We all love Paris,Texas and Wings of Desire. Ask any film aficionado about European cinema and nine times out of ten, Wim Wenders will pop up as an auteur of choice. But as fond as I am of these two classic films, there’s another one which preceded these that’s also wonderful: Alice In The Cities.
Released in 1974, the film shares many themes with the two other Wenders classics: outsider status; looking for connection, the family as problematic , if not dysfunctional, and, ultimately, an uncertain road trip with an ambivalent denouement.It’s typically poignant and lovely.
Rudiger Vogler plays Phillip Winter, a writer who doesn’t seen to have been doing much writing of late.

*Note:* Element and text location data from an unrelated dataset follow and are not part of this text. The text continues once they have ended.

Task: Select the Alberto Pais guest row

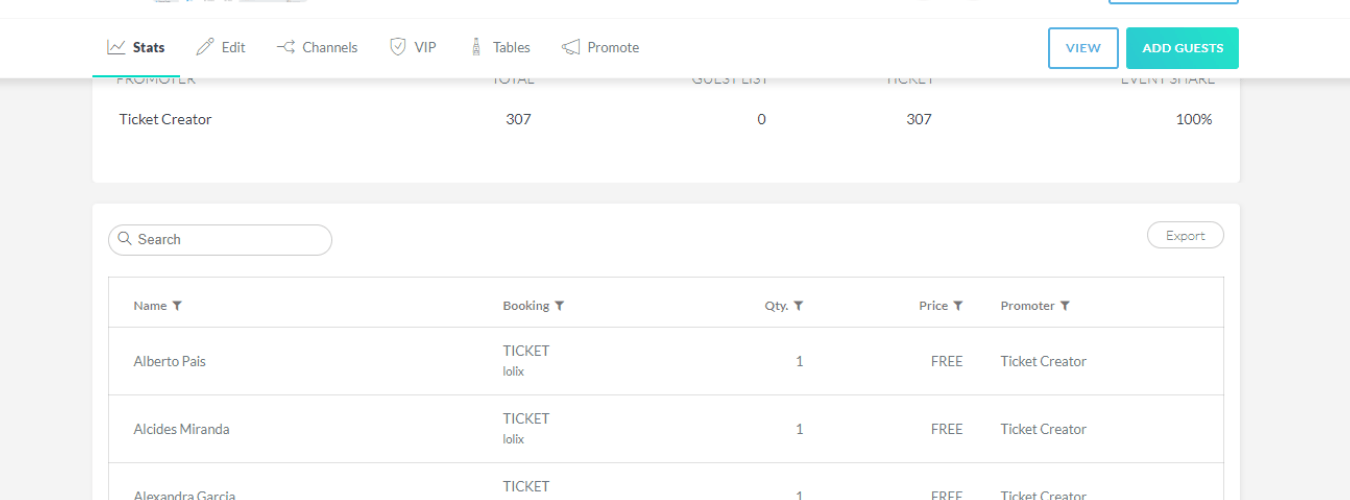Action: [x=170, y=361]
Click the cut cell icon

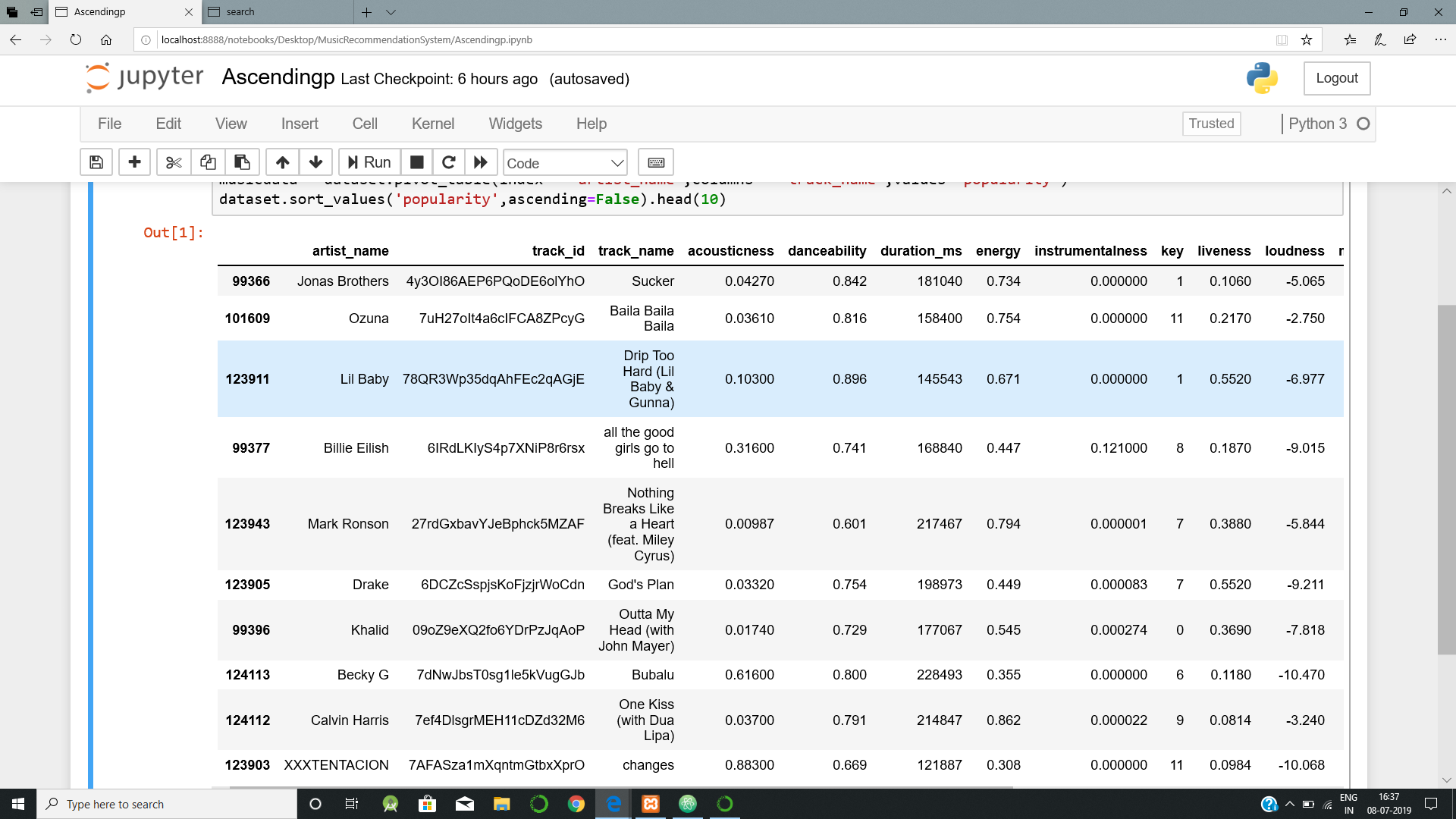point(170,162)
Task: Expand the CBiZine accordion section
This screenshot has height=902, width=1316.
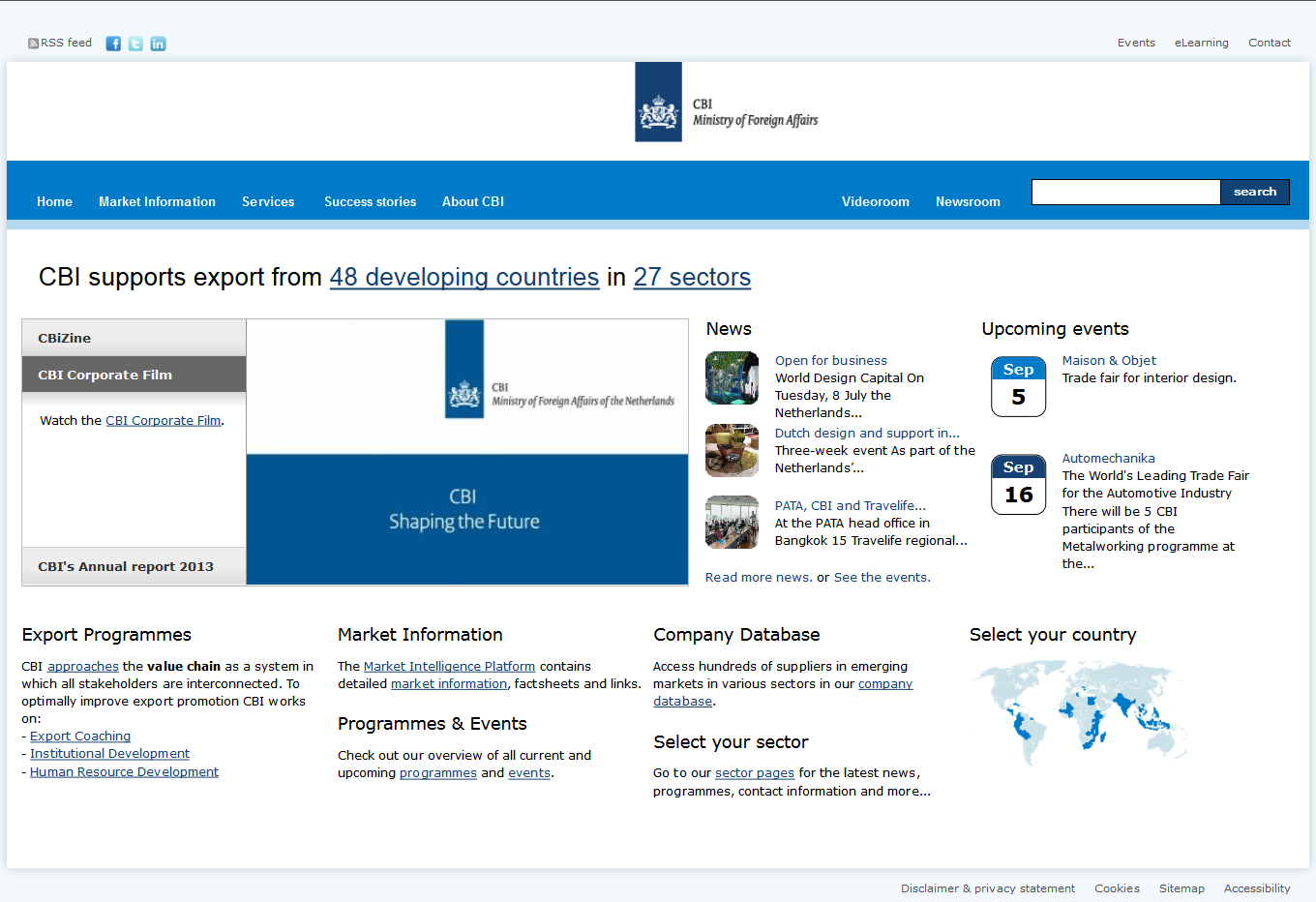Action: pyautogui.click(x=134, y=338)
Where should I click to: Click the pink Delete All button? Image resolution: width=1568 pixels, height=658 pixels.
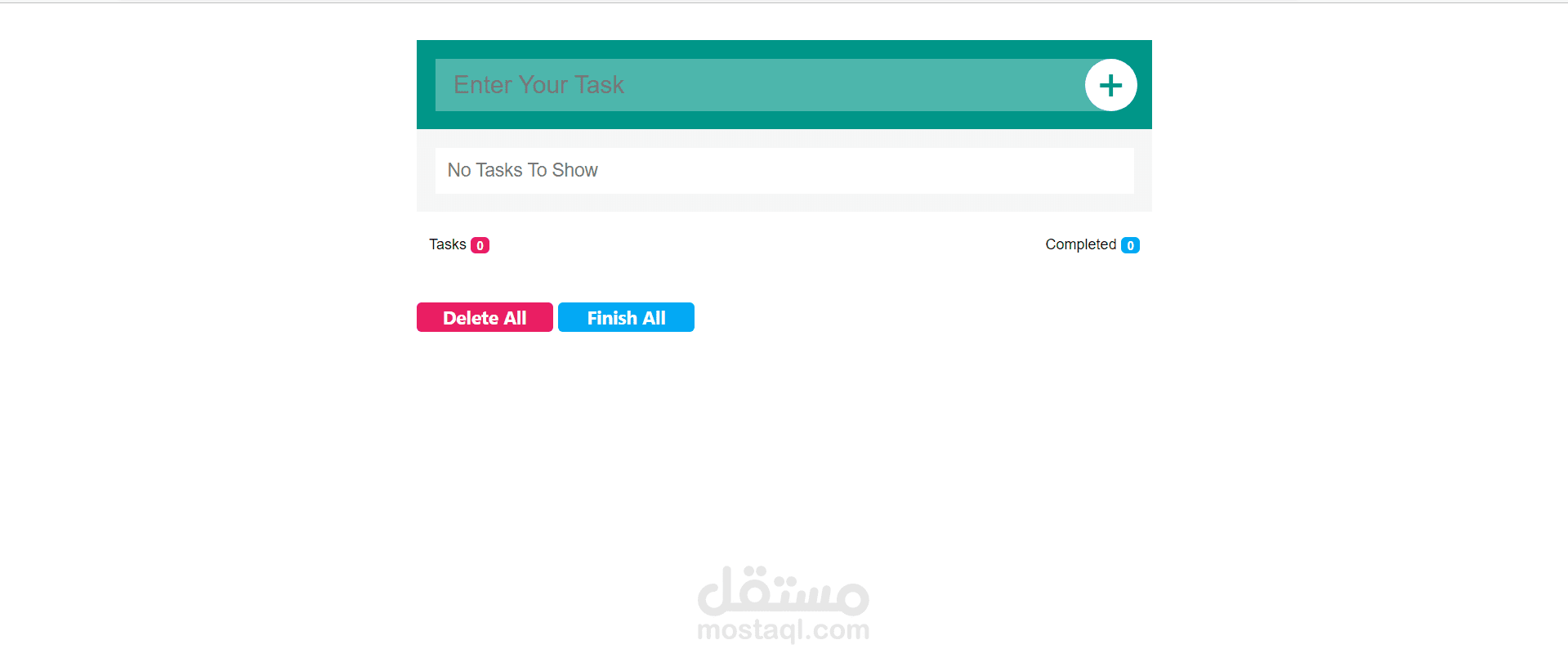(485, 317)
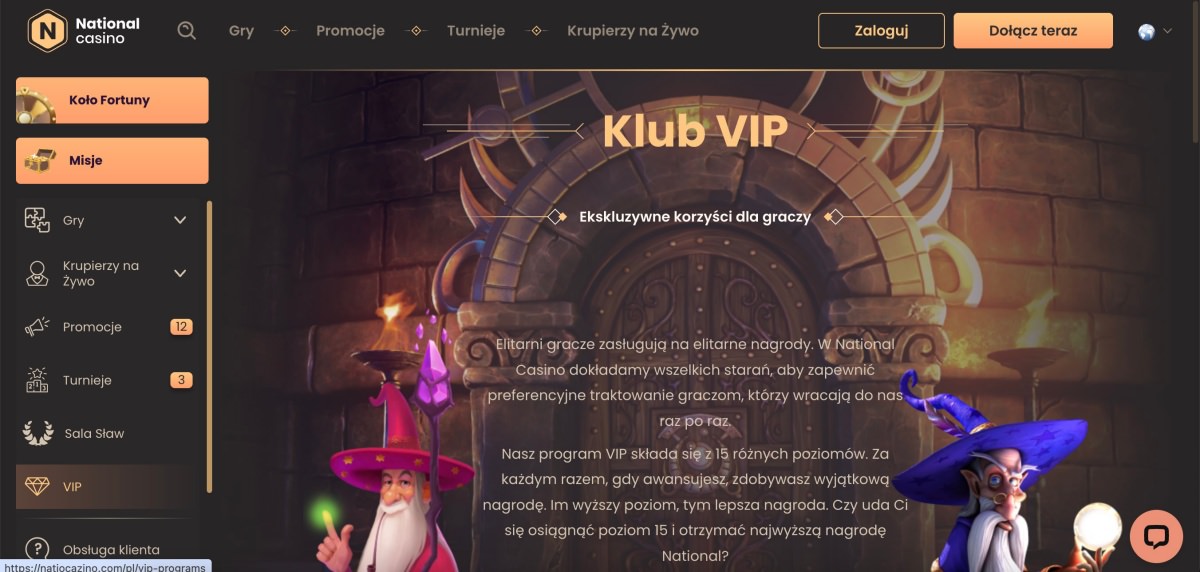
Task: Open Promocje in the top navigation
Action: point(350,30)
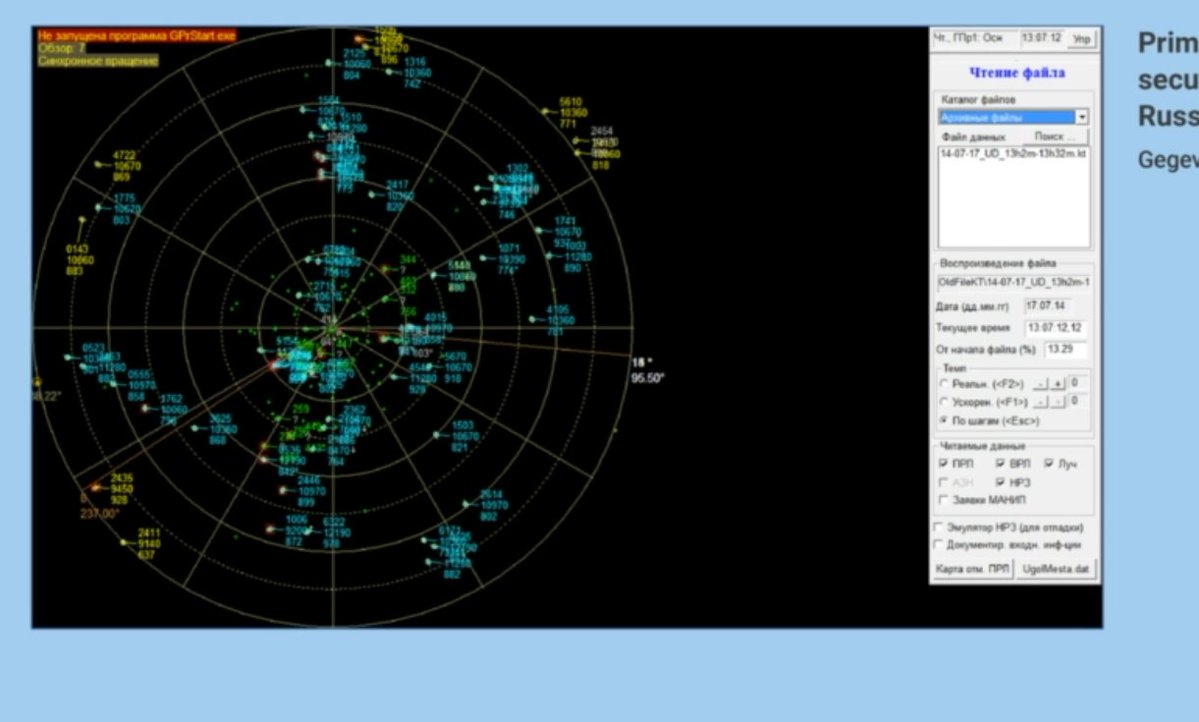Toggle the Луч checkbox
This screenshot has height=722, width=1199.
click(x=1049, y=464)
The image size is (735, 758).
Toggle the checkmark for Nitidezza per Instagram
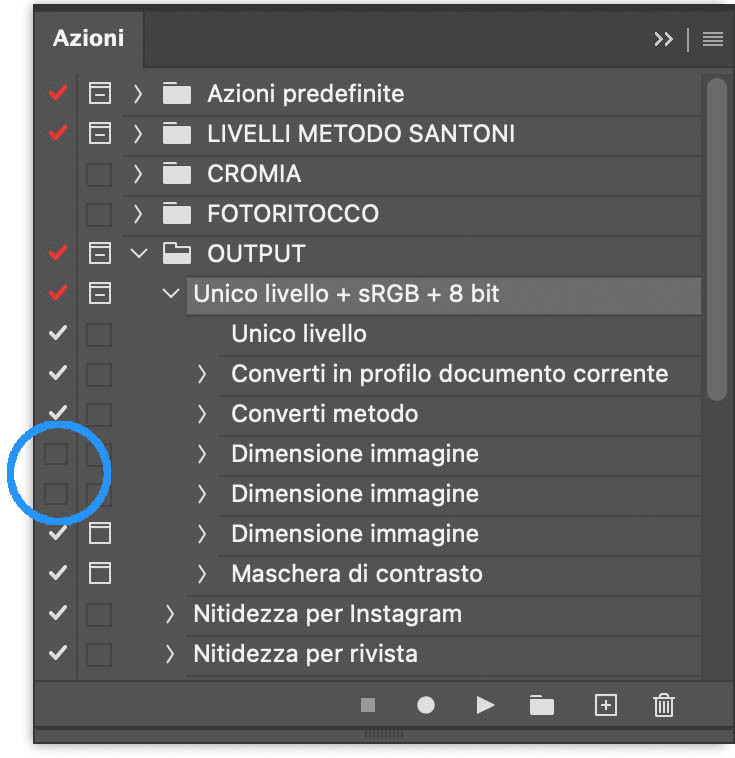pos(58,614)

Drifting somewhat, the lanky, floppy haired man is seeking some form of inspiration. When travelling, he meets Lisa (Lisa Kreuzer) an enigmatic young mother with a young daughter called Alice (Yella Rottlander).
So far, so meet cute. But suddenly, Lisa disappears, leaving Phillip with more than deadlines to contend with. So begins a strange European road trip with Phillip fully immersed in a substitute father role he didn’t sign up for.

It’s the dynamic between the chaotic Phillip and confused young Alice that roots the film in a kind of awkward ping -pong. Alice, having a feckless mother, in essence has to parentify herself but doesn’t have the means; Phillip is pretty childlike himself in many ways. Wenders ‘ naturalistic script is tender but unsentimental, with plenty of wry humour and observations that humans are pretty useless and stubborn, regardless of age.

The main character, arguably, is not Alice, nor is it Phillip, but rather, the vast expanse of German land. Phillip and Alice, like Travis and Hunter a few years later, travel across land that is quotidian, grey, unremarkable. Wenders doesn’t believe in prettifying places, but rather, presenting snapshots of people just trying to get by, thrown into difficult circumstances. This is what makes him a humane filmmaker. His eye is kind, and lucid.